* _Task to complete_
The expected output is an exact copy of the lines from the one containing "Where should I" to the final line below, minus any pictures.

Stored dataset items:

--------------------------------------------------

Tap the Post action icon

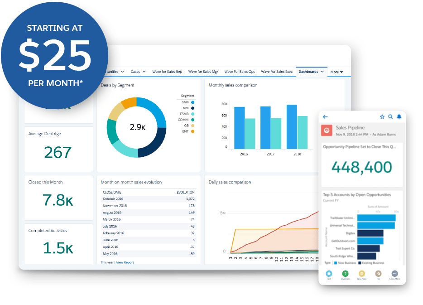[x=329, y=273]
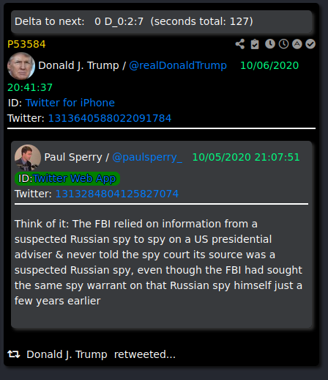This screenshot has width=328, height=380.
Task: Click the green 10/06/2020 date stamp
Action: [x=269, y=65]
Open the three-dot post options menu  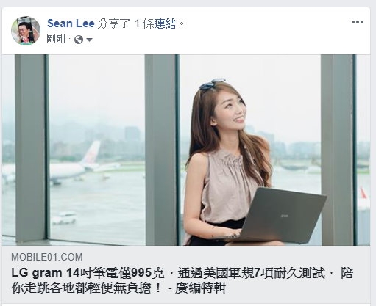357,22
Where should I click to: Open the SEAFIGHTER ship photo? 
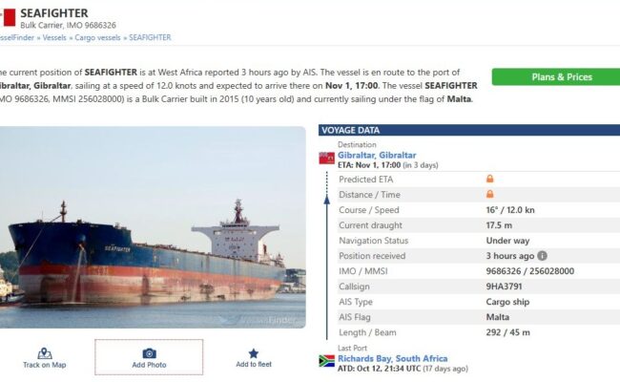coord(153,227)
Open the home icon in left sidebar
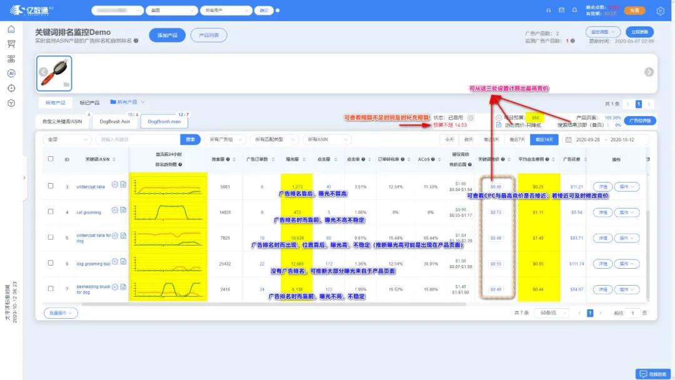 pos(12,29)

--------------------------------------------------

* _Exercise response_
Where should I click to: Open the SEAFIGHTER ship photo? 
coord(153,227)
Open the home icon in left sidebar
 pos(12,29)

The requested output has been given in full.